Recent data from the National Association of Realtors may further indicate that a slow housing recovery is on the way.

Existing-home sales fell by 0.6 percent on a seasonally-adjusted basis from January to February, according to the report. NAR chief economist Lawrence Yun said that severe winter weather that month may have prevented potential homebuyers from viewing property and closing on sales.

National median existing-home prices fell by $165,100 last month. Distressed homes, which accounted for 35 percent of sales, may have contributed to this drop.
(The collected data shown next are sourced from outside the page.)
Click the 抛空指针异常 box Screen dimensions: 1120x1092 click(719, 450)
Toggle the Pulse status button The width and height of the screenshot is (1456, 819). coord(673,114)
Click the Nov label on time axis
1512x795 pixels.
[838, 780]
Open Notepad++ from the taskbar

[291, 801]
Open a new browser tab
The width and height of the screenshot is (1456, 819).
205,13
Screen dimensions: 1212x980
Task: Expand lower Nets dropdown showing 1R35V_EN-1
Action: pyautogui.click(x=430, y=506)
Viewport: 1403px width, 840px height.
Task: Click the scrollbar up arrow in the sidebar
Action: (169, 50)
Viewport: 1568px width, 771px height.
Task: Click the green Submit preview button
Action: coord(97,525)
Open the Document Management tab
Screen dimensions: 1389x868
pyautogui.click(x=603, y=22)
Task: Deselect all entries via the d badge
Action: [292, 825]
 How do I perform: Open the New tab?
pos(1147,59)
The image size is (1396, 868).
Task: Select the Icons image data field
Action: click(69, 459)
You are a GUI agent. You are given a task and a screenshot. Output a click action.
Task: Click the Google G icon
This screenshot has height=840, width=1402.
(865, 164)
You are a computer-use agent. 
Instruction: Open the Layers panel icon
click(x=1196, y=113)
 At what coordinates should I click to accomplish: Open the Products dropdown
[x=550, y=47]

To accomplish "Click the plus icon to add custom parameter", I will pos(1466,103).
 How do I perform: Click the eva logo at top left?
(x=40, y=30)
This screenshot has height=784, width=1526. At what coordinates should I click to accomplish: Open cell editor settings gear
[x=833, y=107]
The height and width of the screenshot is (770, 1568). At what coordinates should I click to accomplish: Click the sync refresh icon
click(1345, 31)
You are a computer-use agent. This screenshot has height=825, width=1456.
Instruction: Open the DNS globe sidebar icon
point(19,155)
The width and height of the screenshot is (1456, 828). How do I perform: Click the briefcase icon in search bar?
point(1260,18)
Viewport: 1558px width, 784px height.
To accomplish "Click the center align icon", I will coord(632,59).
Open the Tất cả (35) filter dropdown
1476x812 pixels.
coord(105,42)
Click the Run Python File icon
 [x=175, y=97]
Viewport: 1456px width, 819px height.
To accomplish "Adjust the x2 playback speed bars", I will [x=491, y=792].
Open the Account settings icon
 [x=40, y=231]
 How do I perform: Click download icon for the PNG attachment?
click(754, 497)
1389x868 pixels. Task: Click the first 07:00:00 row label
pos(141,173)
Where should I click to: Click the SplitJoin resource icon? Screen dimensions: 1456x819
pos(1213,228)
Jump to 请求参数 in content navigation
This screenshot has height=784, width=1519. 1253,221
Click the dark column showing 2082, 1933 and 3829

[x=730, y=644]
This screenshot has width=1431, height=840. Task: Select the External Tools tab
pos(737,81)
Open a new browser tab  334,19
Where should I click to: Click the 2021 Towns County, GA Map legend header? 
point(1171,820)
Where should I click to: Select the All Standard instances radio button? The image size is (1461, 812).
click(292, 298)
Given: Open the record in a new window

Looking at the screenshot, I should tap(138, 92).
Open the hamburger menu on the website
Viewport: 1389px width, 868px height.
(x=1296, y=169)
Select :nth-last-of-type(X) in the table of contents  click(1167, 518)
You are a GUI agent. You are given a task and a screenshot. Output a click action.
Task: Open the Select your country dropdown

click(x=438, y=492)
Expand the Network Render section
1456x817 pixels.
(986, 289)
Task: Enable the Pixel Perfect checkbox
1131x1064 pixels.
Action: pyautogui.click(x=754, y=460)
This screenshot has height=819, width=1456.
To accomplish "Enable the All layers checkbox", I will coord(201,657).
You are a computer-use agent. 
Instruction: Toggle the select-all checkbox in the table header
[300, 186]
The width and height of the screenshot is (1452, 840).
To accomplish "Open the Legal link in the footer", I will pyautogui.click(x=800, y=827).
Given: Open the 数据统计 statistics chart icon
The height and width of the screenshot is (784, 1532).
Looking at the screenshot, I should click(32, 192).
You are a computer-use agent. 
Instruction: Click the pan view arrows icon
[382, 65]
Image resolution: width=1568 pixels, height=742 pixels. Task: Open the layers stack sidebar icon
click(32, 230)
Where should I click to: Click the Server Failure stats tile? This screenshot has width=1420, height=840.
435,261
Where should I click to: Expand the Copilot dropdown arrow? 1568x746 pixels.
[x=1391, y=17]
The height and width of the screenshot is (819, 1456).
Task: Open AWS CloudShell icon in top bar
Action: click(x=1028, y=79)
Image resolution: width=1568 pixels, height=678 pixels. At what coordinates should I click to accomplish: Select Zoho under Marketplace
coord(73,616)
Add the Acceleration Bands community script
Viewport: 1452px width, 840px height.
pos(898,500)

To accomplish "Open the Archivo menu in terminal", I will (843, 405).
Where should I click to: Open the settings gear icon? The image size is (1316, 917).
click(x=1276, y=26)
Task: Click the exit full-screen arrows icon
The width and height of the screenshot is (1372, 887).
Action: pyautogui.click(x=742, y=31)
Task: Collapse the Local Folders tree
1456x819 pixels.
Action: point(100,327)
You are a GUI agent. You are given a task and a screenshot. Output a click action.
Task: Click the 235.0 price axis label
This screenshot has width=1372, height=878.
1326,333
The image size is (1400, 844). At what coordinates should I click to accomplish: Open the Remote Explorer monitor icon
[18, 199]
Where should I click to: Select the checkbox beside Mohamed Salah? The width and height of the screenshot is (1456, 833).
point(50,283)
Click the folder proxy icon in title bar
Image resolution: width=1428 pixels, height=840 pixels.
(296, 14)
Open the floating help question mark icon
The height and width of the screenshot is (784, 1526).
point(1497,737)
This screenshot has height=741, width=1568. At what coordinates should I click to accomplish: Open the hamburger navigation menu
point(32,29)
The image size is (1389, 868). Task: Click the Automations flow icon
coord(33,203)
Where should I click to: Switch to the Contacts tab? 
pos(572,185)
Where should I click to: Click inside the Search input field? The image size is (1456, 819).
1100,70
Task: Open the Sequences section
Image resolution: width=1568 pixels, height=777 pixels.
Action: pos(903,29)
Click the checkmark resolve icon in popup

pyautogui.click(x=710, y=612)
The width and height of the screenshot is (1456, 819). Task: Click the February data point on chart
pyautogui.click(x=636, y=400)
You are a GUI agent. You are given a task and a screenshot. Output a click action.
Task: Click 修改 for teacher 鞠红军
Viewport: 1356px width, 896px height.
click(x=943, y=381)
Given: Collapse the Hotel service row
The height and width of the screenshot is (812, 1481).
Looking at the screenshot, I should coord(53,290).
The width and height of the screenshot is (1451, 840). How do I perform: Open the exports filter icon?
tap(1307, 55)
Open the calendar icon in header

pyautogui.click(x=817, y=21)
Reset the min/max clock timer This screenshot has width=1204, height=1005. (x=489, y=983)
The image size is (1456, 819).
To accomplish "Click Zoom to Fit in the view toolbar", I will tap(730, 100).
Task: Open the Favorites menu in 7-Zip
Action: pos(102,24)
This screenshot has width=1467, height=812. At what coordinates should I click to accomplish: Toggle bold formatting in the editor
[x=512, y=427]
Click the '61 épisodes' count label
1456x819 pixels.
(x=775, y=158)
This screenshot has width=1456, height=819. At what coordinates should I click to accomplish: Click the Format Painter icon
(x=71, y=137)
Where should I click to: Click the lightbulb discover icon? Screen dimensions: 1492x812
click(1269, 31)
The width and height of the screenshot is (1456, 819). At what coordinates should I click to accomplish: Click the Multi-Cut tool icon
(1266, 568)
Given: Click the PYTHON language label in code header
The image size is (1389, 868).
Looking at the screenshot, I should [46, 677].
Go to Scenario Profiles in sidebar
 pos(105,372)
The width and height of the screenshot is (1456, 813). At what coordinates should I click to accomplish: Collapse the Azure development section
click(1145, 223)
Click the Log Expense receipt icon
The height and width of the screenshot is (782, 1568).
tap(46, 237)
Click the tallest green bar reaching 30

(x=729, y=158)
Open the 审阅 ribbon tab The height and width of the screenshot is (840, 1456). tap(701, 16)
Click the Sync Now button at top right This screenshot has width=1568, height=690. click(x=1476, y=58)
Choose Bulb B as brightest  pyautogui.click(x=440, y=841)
The association's existing-home sales index measures the number of completed sales on condominiums, single-family houses, townhouses and co-ops during a given time period. There were 5.02 million such units closed on in February, compared to January's 5.05 million. Last month's figures are still 7 percent higher than those experienced in February of last year.

"Although sales have been higher than year-ago levels for eight straight months and home prices are much more stable compared to the past few years, the housing recovery is fragile at the moment," Yun said.

The largest slips in home sales were seen in the West and South. The Northeast reported the highest median price as well as a 2.4 percent increase in existing-home sales. The Midwest also experienced a 2.8 percent growth in February, with 1.11 million sales.

The recovery's true test will come when the federal tax credit for homebuyers expires in April, according to the report. The program offers up to $8,000 for first-time homebuyers and up to $6,500 for repeat purchasers. Originally set to expire in the fall, the credit is available for deals signed by April 30 and closed by June 30.

With little time left to take advantage of the tax credit, homebuyers may start to feel the urgency of acting, according to NAR president Vicki Cox Golder. Meeting with a realtor as soon as possible can help buyers obtain the kind of loan and property they desire before the credit's deadline.

Favorable interest rates may also encourage consumers to look into real estate.

Consumers seeking a mortgage loan should first consider their credit score. Those with strong scores may be able to obtain the most favorable interest rates on loans, while consumers with lowers scores may need make a larger down payment in order to obtain a mortgage with a low interest rate.